Lorsqu'il s'agit de leurs droits politiques, l’Organisation des Suisses de l’étranger (OSE) n’hésite pas à parler de «citoyens de seconde classe» et de «discrimination». Car le problème n’est toujours pas résolu: dans de nombreux endroits du monde, il n’est tout simplement pas possible de recevoir et de renvoyer le matériel de vote par la poste dans les délais. Nous révélons ici combien de citoyennes et citoyens de l'étranger sont concernés et à quoi pourrait ressembler une solution sans vote électronique.
L’ancien espoir de nombreux expatriés de voir la révolution numérique se traduire également par une numérisation de la démocratie s’est désormais envolé. Cet espoir avait germé dès 2003, avec les premiers essais – encore limités – de vote électronique. Mais, en raison de lacunes au niveau de la sécurité, tout s’effondre en 2018. Le monde politique réagit alors, la résistance donne de la voix: «Notre démocratie n’est pas un sujet d’expériences».
En 2019, le vote électronique se trouvait donc de nouveau à la case départ. Mais une question reste à ce jour sans réponse: le droit de vote des Suisses de l'étranger implique-t-il une obligation pour l'État de le rendre possible dans la pratique ?
En 2020, la pandémie de coronavirus est arrivée. Dans les coulisses, loin des gros titres de la presse, les progrès réalisés témoignent du travail tranquille et régulier de l'OSE.
Il est une autre particularité que la Cinquième Suisse ressent certainement comme une discrimination: au contraire de la France par exemple, la Suisse n’a pas de représentation permanente, ou garantie, des expatriés aux Chambres fédérales. Étonnant au vu de la taille de l’électorat que représentent les Suisses de l’étranger. Avec près de 205'000 inscrits sur les listes, ils ont la force d’un canton suisse de taille moyenne.
Jusqu’ici, les tentatives pour faire avancer les choses en termes de représentation ont été plutôt timides. Et cela se comprend quand on sait que même les demandes les plus modérées de la Cinquième Suisse se sont régulièrement heurtées à des vents contraires ces dernières années, comme nous avons pu le démontrer dans une analyse approfondie de la dernière législature (2015-2019):
Une tout autre discrimination que subissent les Suisses de l’étranger – et pour des raisons totalement différentes – concerne leurs rapports avec les banques suisses.
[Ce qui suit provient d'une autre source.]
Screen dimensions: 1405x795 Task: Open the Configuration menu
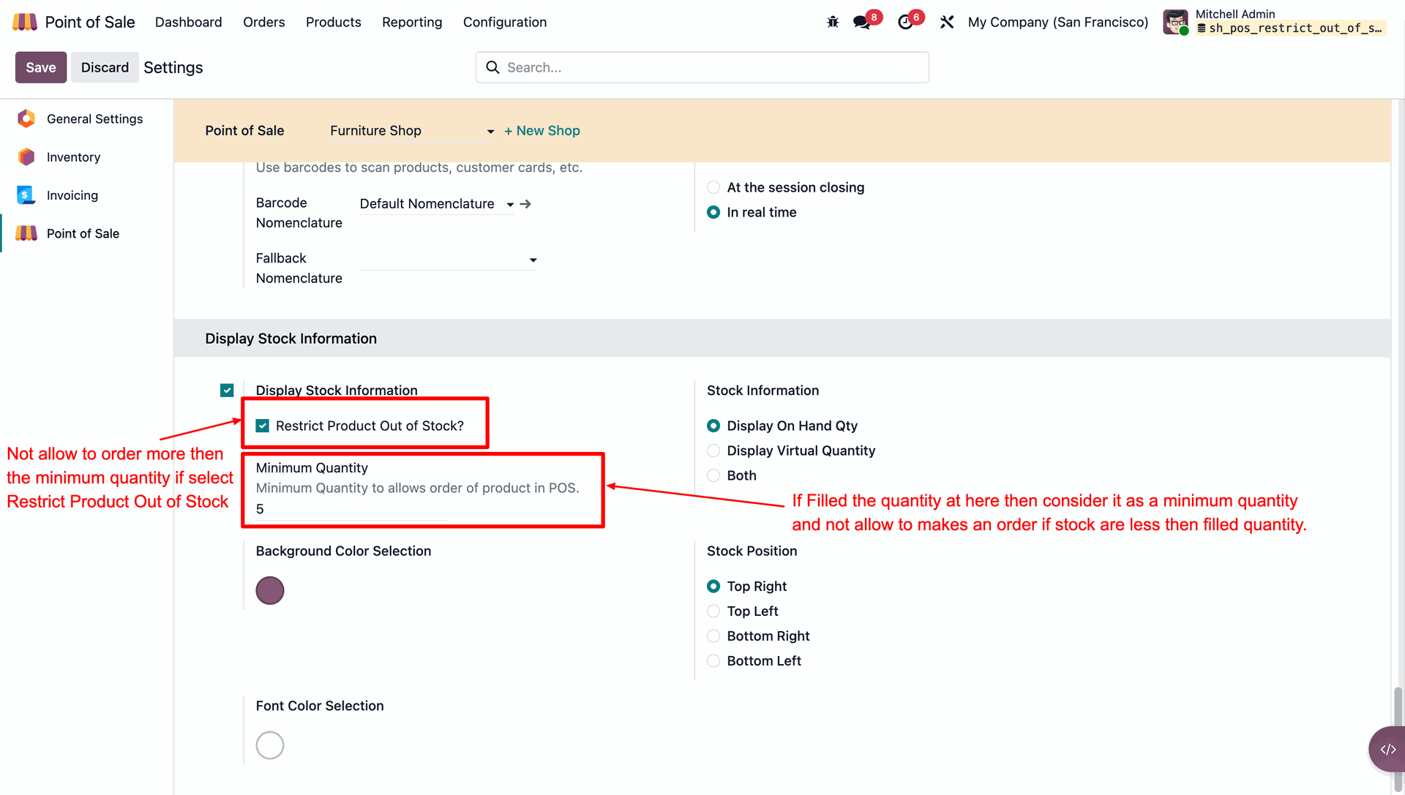pos(504,22)
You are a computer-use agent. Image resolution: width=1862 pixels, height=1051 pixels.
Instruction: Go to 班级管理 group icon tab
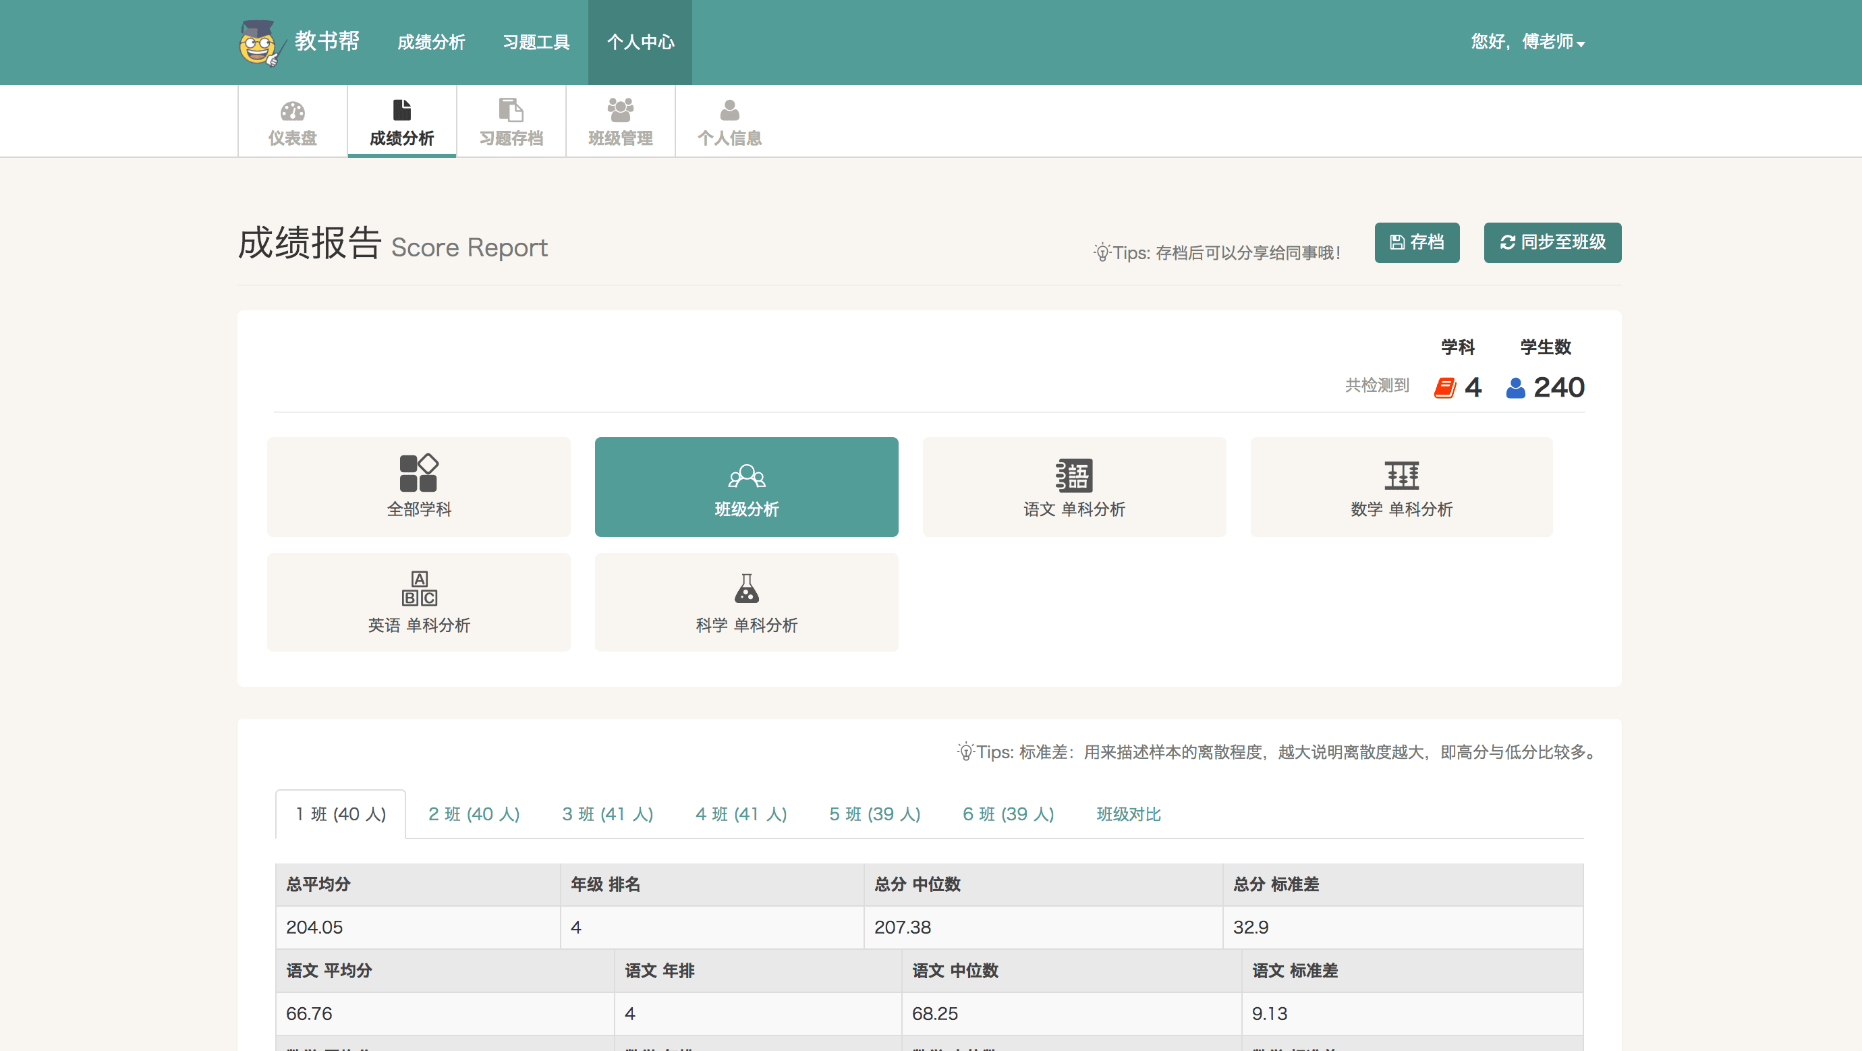[x=620, y=121]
Pour y avoir un compte, ils sont astreints à des dépôts minimums élevés et des frais exorbitants. Parfois même, ils se voient carrément refusés. Avec l’échange automatique d’informations – introduit sous pression américaine -, les banques suisses ont commencé après 2008 à rompre leurs relations avec leurs clients établis à l’étranger. Ou bien ils les ont fâchés en augmentant les frais.
Une politique qui touche particulièrement les expatriés. Via leur organisation, l’OSE, ils ont lancé plusieurs propositions au Parlement pour obliger les établissements bancaires à faire des concessions. Mais dans le monde politique, la position majoritaire est de ne pas trop laisser l’État se mêler des affaires des entreprises privées.
L'OSE elle-même est également confrontée à des défis importants. La légitimité démocratique du Conseil des Suisses de l'étranger est de plus en plus remise en question. On l'appelle souvent le Parlement de la Cinquième Suisse. Il s'agit en grande partie d'un organe composé de délégués des différentes associations de Suisses de l'étranger. Aujourd'hui, il a besoin d'un système électoral qui permette une élection plus représentative et démocratique.
Cette question risque d'occuper l'OSE pendant les prochaines années. Le changement est nécessaire, et il ne peut être simplement apporté de manière centralisée ou imposé d'en haut.